Please pick out every line in the listing below that contains the word "checkbox" and copy each such line in full.

-- Begin --

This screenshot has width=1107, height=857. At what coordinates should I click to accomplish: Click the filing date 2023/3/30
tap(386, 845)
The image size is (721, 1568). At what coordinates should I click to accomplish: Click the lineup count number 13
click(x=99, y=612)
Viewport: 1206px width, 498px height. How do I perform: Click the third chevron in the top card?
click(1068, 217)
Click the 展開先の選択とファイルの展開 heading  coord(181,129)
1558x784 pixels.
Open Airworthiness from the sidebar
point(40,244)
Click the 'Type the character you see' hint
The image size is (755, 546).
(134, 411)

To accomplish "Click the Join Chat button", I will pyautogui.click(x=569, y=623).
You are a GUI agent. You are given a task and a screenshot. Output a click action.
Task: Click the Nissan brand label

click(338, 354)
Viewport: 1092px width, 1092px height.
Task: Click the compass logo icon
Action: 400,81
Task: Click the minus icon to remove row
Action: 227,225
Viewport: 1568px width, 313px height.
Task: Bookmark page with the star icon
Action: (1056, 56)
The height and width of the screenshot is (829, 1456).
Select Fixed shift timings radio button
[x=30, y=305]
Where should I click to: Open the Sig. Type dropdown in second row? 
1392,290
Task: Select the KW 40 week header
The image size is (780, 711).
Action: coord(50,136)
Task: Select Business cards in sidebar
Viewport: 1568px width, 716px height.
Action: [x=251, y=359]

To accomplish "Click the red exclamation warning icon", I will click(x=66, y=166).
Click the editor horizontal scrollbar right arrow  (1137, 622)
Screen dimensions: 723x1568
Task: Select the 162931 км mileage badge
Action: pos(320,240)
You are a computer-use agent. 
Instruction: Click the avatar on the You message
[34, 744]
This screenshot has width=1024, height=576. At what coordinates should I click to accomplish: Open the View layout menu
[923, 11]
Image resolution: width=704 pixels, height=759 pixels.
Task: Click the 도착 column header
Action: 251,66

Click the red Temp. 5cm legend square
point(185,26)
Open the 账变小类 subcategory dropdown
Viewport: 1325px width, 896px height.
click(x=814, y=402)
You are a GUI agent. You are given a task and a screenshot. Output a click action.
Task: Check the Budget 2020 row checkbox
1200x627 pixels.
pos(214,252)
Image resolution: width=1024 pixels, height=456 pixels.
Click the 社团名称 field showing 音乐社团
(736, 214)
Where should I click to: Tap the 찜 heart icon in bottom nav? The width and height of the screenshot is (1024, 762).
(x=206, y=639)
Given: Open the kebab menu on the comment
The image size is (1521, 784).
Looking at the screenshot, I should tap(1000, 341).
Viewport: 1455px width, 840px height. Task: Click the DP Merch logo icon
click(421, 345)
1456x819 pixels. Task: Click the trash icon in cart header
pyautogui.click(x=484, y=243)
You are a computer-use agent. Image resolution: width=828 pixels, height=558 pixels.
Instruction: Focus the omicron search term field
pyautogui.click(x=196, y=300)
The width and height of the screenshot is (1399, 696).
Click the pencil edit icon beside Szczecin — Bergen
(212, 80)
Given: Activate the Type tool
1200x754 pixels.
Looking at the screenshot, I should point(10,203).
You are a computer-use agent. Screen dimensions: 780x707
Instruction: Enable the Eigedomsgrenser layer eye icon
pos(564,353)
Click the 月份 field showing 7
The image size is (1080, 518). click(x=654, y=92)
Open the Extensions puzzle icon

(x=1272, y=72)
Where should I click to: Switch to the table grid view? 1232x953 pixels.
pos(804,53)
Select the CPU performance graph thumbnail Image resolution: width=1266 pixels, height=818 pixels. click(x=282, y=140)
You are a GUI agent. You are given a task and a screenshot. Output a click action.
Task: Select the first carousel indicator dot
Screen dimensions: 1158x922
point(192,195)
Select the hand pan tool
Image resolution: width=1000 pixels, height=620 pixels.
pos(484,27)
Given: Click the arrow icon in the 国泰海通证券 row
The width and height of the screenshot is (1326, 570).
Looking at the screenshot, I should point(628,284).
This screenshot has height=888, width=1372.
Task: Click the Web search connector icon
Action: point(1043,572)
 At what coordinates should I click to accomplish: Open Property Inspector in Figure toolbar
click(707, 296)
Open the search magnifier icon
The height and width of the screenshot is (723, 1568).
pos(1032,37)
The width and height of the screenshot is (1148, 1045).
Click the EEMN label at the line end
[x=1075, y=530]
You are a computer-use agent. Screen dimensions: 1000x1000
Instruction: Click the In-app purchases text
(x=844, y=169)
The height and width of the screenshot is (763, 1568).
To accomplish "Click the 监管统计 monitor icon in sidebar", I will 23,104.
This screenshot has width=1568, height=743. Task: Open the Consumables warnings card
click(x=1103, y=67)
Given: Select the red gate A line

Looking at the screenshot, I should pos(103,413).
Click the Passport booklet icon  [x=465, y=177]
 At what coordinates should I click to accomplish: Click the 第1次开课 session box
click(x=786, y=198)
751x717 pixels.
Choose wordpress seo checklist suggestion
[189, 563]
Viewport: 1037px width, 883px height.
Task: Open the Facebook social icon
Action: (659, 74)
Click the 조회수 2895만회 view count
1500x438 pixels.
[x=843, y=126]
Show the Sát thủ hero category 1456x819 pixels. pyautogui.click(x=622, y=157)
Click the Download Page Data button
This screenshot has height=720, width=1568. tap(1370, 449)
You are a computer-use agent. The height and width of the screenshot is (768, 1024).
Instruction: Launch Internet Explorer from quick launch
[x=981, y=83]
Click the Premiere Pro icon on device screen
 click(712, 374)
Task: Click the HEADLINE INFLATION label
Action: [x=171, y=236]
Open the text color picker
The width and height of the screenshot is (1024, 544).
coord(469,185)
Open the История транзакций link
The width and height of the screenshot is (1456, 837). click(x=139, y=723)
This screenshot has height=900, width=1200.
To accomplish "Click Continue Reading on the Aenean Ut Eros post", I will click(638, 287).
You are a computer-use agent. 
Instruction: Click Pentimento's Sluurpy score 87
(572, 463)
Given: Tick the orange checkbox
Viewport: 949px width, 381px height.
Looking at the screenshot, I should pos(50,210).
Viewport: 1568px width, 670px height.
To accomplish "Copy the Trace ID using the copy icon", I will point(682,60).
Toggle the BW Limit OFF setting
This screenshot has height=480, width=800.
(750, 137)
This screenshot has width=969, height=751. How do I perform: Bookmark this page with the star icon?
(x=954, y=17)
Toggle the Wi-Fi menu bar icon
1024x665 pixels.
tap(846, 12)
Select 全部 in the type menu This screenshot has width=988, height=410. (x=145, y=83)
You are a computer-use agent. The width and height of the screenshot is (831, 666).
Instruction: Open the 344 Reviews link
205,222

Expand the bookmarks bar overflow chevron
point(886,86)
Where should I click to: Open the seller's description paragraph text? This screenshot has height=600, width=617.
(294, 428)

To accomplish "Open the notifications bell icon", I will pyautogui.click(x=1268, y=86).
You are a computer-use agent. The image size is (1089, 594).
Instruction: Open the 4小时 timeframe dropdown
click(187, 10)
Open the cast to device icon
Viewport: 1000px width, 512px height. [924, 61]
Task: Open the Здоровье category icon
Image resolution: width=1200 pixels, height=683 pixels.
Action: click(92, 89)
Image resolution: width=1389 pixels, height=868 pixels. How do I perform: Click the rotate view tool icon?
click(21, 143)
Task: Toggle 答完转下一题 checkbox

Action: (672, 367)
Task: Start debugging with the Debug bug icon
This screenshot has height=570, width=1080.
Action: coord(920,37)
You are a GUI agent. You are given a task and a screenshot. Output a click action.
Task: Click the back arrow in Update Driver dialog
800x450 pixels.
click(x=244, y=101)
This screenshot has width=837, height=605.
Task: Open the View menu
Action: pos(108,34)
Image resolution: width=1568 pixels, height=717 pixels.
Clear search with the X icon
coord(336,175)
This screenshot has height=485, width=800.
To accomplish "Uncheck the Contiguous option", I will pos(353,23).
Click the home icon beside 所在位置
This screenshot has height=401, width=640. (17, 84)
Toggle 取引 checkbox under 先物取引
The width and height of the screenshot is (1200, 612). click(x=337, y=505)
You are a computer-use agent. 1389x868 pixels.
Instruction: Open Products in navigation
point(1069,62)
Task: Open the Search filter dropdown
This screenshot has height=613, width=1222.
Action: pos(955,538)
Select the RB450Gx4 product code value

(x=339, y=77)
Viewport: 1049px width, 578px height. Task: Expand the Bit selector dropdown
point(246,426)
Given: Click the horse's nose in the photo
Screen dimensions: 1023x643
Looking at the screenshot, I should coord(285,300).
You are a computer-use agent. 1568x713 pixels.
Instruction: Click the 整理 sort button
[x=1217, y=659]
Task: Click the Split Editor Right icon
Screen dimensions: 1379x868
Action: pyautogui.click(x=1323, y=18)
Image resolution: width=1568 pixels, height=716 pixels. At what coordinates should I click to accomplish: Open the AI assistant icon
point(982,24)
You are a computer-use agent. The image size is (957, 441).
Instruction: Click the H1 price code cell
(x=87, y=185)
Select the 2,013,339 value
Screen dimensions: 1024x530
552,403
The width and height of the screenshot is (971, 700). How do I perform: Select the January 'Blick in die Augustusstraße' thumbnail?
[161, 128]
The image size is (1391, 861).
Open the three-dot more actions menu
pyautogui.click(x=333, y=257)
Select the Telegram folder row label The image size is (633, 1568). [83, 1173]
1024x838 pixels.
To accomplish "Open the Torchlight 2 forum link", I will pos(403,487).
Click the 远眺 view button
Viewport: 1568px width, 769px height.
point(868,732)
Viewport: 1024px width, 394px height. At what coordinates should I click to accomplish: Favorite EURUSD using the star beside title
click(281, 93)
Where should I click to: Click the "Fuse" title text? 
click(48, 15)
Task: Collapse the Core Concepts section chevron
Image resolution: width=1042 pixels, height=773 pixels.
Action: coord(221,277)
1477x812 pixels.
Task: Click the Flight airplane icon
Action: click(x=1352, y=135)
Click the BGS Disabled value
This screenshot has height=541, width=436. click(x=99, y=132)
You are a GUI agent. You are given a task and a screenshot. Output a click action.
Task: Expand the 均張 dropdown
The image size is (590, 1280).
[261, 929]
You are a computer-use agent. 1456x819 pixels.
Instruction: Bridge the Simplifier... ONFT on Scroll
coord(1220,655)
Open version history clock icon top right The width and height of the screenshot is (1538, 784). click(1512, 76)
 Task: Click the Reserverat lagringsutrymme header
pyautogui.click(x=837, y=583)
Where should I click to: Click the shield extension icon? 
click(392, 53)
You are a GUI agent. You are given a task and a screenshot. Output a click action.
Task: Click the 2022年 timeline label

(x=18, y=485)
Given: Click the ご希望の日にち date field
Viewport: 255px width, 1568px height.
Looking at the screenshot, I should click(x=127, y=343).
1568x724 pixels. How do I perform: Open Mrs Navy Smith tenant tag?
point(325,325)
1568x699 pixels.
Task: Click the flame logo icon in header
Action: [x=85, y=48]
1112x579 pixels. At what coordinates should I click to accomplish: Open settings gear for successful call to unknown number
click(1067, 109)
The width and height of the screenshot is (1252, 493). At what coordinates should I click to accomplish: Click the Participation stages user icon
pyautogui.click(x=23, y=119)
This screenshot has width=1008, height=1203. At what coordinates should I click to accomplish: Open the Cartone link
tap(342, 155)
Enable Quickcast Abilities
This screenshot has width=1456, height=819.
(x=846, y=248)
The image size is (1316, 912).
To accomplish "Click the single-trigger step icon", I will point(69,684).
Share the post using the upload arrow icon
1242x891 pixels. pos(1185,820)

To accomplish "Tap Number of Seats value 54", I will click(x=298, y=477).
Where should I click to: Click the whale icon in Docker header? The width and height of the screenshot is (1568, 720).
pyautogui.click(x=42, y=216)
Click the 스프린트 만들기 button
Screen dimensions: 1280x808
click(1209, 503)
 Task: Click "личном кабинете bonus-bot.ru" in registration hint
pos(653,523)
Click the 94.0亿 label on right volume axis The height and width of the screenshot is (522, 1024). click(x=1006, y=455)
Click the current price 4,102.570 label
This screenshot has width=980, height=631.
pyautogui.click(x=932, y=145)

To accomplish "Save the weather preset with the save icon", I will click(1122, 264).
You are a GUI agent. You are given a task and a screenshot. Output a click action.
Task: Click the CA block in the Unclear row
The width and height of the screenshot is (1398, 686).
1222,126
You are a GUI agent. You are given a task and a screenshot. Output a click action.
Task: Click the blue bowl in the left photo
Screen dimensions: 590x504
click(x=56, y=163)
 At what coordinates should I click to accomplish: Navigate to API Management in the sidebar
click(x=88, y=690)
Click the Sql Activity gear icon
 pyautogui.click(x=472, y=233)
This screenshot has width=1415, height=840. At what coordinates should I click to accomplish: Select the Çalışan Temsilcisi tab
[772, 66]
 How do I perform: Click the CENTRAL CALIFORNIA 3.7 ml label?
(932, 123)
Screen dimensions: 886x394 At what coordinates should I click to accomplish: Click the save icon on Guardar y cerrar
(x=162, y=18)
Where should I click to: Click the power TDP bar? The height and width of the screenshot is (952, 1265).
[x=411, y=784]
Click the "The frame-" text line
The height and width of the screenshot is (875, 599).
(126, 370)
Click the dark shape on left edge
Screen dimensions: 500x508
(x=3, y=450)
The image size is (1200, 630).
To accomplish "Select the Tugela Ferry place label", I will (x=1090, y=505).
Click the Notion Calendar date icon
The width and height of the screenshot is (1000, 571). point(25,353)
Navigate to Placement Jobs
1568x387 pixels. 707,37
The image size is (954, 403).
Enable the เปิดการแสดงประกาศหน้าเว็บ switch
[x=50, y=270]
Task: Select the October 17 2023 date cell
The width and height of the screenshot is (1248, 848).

-- End --

Complete response:
Task: Check the Budget 2020 row checkbox
Given: Tick the orange checkbox
Task: Toggle 答完转下一题 checkbox
Toggle 取引 checkbox under 先物取引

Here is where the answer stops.